Collected data entries
###

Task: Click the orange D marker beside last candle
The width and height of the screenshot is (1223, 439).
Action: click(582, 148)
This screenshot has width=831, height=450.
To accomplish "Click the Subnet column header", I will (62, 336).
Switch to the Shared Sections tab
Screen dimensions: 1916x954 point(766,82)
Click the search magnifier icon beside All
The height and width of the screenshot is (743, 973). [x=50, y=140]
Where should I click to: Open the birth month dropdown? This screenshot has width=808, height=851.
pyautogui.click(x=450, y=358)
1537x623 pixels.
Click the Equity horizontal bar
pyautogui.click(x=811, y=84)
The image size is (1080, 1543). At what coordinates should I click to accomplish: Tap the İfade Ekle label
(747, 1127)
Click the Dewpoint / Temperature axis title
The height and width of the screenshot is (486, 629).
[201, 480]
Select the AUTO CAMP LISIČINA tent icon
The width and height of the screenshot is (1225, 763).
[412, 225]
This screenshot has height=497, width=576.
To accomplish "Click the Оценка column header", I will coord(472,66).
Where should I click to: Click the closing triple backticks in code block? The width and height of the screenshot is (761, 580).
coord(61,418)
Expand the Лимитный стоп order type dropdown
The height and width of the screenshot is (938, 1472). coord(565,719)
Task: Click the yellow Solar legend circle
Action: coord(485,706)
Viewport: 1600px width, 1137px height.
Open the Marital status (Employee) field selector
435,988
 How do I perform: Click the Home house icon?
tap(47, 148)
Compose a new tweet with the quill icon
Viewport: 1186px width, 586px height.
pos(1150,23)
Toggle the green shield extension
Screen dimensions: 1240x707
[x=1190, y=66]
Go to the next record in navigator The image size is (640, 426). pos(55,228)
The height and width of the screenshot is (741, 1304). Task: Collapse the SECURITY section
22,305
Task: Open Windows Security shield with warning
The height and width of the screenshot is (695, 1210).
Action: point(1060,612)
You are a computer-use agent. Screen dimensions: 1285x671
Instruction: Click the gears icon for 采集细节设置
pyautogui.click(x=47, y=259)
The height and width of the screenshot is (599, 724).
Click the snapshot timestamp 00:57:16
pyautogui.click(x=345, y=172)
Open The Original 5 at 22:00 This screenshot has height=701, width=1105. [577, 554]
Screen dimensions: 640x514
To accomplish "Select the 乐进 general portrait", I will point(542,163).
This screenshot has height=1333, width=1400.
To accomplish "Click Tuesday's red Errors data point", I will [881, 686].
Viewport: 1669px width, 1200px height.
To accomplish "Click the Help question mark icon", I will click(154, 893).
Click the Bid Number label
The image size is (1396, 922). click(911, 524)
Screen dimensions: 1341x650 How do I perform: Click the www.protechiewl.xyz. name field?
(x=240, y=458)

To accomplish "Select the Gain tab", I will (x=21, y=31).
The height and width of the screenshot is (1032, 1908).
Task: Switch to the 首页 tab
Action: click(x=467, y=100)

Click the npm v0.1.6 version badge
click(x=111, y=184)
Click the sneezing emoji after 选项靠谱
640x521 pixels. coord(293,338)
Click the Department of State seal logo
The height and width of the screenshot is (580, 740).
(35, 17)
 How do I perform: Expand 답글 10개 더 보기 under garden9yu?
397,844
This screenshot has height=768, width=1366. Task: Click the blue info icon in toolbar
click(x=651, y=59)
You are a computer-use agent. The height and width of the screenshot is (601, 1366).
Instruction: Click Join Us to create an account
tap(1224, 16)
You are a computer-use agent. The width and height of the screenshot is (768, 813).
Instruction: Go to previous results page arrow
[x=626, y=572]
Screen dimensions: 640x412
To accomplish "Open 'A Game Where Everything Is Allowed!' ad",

###

What is required
Exactly as they stand above, write out the entries.

Exercise response
Task: Click the orange D marker beside last candle
The width and height of the screenshot is (1223, 439).
Action: click(582, 148)
This screenshot has width=831, height=450.
To accomplish "Click the Subnet column header", I will (62, 336).
Switch to the Shared Sections tab
Screen dimensions: 1916x954 point(766,82)
Click the search magnifier icon beside All
The height and width of the screenshot is (743, 973). [x=50, y=140]
Where should I click to: Open the birth month dropdown? This screenshot has width=808, height=851.
pyautogui.click(x=450, y=358)
1537x623 pixels.
Click the Equity horizontal bar
pyautogui.click(x=811, y=84)
The image size is (1080, 1543). At what coordinates should I click to accomplish: Tap the İfade Ekle label
(747, 1127)
Click the Dewpoint / Temperature axis title
The height and width of the screenshot is (486, 629).
[201, 480]
Select the AUTO CAMP LISIČINA tent icon
The width and height of the screenshot is (1225, 763).
[412, 225]
This screenshot has height=497, width=576.
To accomplish "Click the Оценка column header", I will coord(472,66).
Where should I click to: Click the closing triple backticks in code block? The width and height of the screenshot is (761, 580).
coord(61,418)
Expand the Лимитный стоп order type dropdown
The height and width of the screenshot is (938, 1472). coord(565,719)
Task: Click the yellow Solar legend circle
Action: coord(485,706)
Viewport: 1600px width, 1137px height.
Open the Marital status (Employee) field selector
435,988
 How do I perform: Click the Home house icon?
tap(47, 148)
Compose a new tweet with the quill icon
Viewport: 1186px width, 586px height.
pos(1150,23)
Toggle the green shield extension
Screen dimensions: 1240x707
[x=1190, y=66]
Go to the next record in navigator The image size is (640, 426). pos(55,228)
The height and width of the screenshot is (741, 1304). Task: Collapse the SECURITY section
22,305
Task: Open Windows Security shield with warning
The height and width of the screenshot is (695, 1210).
Action: point(1060,612)
You are a computer-use agent. Screen dimensions: 1285x671
Instruction: Click the gears icon for 采集细节设置
pyautogui.click(x=47, y=259)
The height and width of the screenshot is (599, 724).
Click the snapshot timestamp 00:57:16
pyautogui.click(x=345, y=172)
Open The Original 5 at 22:00 This screenshot has height=701, width=1105. [577, 554]
Screen dimensions: 640x514
To accomplish "Select the 乐进 general portrait", I will point(542,163).
This screenshot has height=1333, width=1400.
To accomplish "Click Tuesday's red Errors data point", I will [881, 686].
Viewport: 1669px width, 1200px height.
To accomplish "Click the Help question mark icon", I will click(154, 893).
Click the Bid Number label
The image size is (1396, 922). click(911, 524)
Screen dimensions: 1341x650 How do I perform: Click the www.protechiewl.xyz. name field?
(x=240, y=458)

To accomplish "Select the Gain tab", I will (x=21, y=31).
The height and width of the screenshot is (1032, 1908).
Task: Switch to the 首页 tab
Action: click(x=467, y=100)

Click the npm v0.1.6 version badge
click(x=111, y=184)
Click the sneezing emoji after 选项靠谱
640x521 pixels. coord(293,338)
Click the Department of State seal logo
The height and width of the screenshot is (580, 740).
(35, 17)
 How do I perform: Expand 답글 10개 더 보기 under garden9yu?
397,844
This screenshot has height=768, width=1366. Task: Click the blue info icon in toolbar
click(x=651, y=59)
You are a computer-use agent. The height and width of the screenshot is (601, 1366).
Instruction: Click Join Us to create an account
tap(1224, 16)
You are a computer-use agent. The width and height of the screenshot is (768, 813).
Instruction: Go to previous results page arrow
[x=626, y=572]
Screen dimensions: 640x412
To accomplish "Open 'A Game Where Everything Is Allowed!' ad",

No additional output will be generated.